Oh so sweet. They're all cute.


----------



## CM Katie (Sep 28, 2005)

Very cute :love5: I love her little paws!!
And the picture of the little cream pup laying on its back is sooo cute!!!!


----------



## ola amigo (Jan 11, 2008)

sarah, your very lucky, My chi Amigo looks just like your zero.
He is to be a dad next weekend if all goes to plan, but unfortunately, as you know he is in the vets at the moment. Where in London do you live, I used to live there but moved to the seaside five years go.


----------



## *Sarah* (Apr 19, 2005)

I live in Surrey, but it's classed as London these days lol. I don't think I've seen any photo's of your boy? I do hope he makes a swift recovery.


----------



## Harley Ridin Chopper (Nov 8, 2007)

WOW!!! What an amazing color. Congraduations on that beautiful baby. Can't wait to see more pictures.


----------



## PrincessLola2 (Apr 10, 2008)

I love the color, that little nose is so cute. I love baby puppies, they are so adorable.


----------



## BellaLina's Mom (Mar 16, 2007)

Awwwwwwwwwwwwwwwwwwwwwwwwwwwwwwwwwwwwwwwwwwwwwwwwwwwwwwwwwwwwww...........Congratulations! Absolutely gorgeous and cute.


----------



## nursemel (May 10, 2008)

well, "My" she is so cute!!!!!!!!! I miss baby chis, heck, baby puppies and kittens and all animals! But they are hard work! I am excited for you!


----------



## pompom (Oct 1, 2007)

Beautiful! Her and Zero will make a great pair!


----------



## Rah (May 3, 2007)

Aww, no more Disney names? It could have been Disney Princess time! xD 

MULAN 

Mai is a gorgeous name though - congrats on your new baby!


----------



## *Sarah* (Apr 19, 2005)

Rah said:


> Aww, no more Disney names? It could have been Disney Princess time! xD
> 
> MULAN
> 
> Mai is a gorgeous name though - congrats on your new baby!
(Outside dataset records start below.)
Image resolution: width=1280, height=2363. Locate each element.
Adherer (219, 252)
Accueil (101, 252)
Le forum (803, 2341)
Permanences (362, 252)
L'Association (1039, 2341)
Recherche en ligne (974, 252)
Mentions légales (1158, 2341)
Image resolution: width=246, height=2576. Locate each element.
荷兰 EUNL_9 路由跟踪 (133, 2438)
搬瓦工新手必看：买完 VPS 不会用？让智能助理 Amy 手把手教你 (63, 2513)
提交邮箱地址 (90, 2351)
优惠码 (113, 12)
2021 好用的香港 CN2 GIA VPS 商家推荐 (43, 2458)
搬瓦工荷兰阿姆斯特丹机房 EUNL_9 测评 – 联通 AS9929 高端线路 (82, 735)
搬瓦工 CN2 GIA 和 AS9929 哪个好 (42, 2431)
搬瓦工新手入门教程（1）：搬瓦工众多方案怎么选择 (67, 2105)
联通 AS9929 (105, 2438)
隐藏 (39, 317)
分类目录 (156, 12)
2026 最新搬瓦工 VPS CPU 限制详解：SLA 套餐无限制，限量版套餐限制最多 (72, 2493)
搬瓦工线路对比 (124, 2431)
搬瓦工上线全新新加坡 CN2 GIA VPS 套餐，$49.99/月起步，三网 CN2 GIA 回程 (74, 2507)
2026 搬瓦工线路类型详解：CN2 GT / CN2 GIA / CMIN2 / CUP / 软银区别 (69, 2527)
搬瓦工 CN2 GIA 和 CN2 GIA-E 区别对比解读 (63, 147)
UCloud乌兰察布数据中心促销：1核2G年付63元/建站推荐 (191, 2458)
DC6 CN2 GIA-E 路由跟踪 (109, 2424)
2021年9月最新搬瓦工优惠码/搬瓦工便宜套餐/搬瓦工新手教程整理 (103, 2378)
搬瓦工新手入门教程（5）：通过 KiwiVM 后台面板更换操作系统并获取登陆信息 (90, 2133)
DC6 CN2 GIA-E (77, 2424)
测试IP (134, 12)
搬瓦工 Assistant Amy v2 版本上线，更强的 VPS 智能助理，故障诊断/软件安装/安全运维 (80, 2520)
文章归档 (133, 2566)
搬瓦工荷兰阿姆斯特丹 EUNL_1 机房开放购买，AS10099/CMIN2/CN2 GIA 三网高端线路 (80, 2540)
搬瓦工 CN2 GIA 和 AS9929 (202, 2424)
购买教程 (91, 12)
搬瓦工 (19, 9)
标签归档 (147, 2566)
haha sadly not, Disney lost favor with me a while ago, plus I was never a Disney Princess fan,

But she is named after an Anime Character then again I am a bad KyoAni (Kyoto Animation) fangirl so it had to be one of their productions their animation once you adapt to their style if beautiful, They are easily the best animation studio working on 2D at the moment, that is after Tales from EarthSea let Ghibli down. With Disney I await with moderate anticipation their new projects.

Why do I now sense I watch and review far too much animation these days


----------



## Jayne (Jul 8, 2005)

Oh Sarah she is gorgeous !!!!! so so pretty  you must be over the moon


----------



## Bozo's Mom (Feb 16, 2008)

I can't stop looking at these pics. Hehe!


----------



## Katie (Apr 9, 2005)

she's beautiful, congratulations!


----------



## Courtney (Jun 2, 2005)

She is SO cute! I can't wait to see her grow up.


----------



## Yoshismom (Jul 6, 2005)

She is soooo adorable


----------



## kellie (Jan 22, 2008)

omgosh she is soooo sweet!! I can't wait to watch her grow


----------



## melonypersians (Jan 3, 2008)

she is so gorgous. you are so lucky


----------